I am on a red hat system and I have multiple XML files generated from various SOAP requests that are in a format that is not compatible with MySQL's LoadXML function. I need to load the data into MySQL tables. One table will be setup for each type of XML file, depending on the data received via the Soap XML API.
Sample format of one of the files is as this, but each file will have a different number of columns and different column names. I am trying to find a way to convert them to a compatible format in the most generic way possible since I will have to create any customized solution for each API request/response.
<soap:Envelope xmlns:soap="http://schemas.xmlsoap.org/soap/envelope/">
<soap:Body>
<dbd:DataRetrievalRequestResponse xmlns:dbd="dbd.v1">
<DataObjects>
<ObjectSelect>
<mdNm>controller-ac</mdNm>
<meNm>WALL-EQPT-A</meNm>
</ObjectSelect>
<DataInstances>
<DataInstance>
<instanceId>DSS1</instanceId>
<Attribute>
<name>Name</name>
<value>DSS1</value>
</Attribute>
<Attribute>
<name>Operational Mode</name>
<value>mode-fast</value>
</Attribute>
<Attribute>
<name>Rate - Down</name>
<value>1099289</value>
</Attribute>
<Attribute>
<name>Rate - Up</name>
<value>1479899</value>
</Attribute>
</DataInstance>
<DataInstance>
<instanceId>DSS2</instanceId>
<Attribute>
<name>Name</name>
<value>DSS2</value>
</Attribute>
<Attribute>
<name>Operational Mode</name>
<value>mode-fast</value>
</Attribute>
<Attribute>
<name>Rate - Down</name>
<value>1299433</value>
</Attribute>
<Attribute>
<name>Rate - Up</name>
<value>1379823</value>
</Attribute>
</DataInstance>
</DataInstances>
</DataObjects>
</dbd:DataRetrievalRequestResponse>
</soap:Body>
</soap:Envelope>
Of course I want the data to be entered into a mysql table with column names 'id, Name, Group' rows for each unique instance
Name
Operational Mode
Rate - Down
Rate - Up
DSS1
mode-fast
1099289
1479899
DSS2
mode-fast
1299433
1379823
Do I need to create an XSLT and preprocess this XML data from command line prior to running it to LoadXML to get it into a format that MySQL LoadXML function will accept? This would not be a problem, but I am not familiar with XSLT transformations.
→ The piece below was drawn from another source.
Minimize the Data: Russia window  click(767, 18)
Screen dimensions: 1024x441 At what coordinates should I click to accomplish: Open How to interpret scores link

Is there a way to reformat the above XML to straight CSV (preferred), or to another XML format that is compatible, such as the examples given in mysql documentation for loadxml?
<row>
<field name='column1'>value1</field>
<field name='column2'>value2</field>
</row>
I tried doing LOAD DATA INFILE and using ExtractValue function, but some of the values have spaces in them, and the delimiter for ExtractValue is hard coded to single-space. This makes it unusable as a workaround.
Your question is very general (which is fine!) so my answer is also quite general.
Firstly, it's certainly true that XSLT is an ideal generic tool for problems of this sort. I have absolutely no doubt that every one of your SOAP messages could be coerced into a suitable form, using an XSLT that's customised for each type of message, while still remaining structurally very similar, which is what you'd want if you're new to XSLT.
I'm not sure how familiar you are with XPath, XML, XML namespaces, etc, but I think the task here is simple enough to tackle, and if you do have any tricky XPath expressions to write you can always come back to StackOverflow and ask for help.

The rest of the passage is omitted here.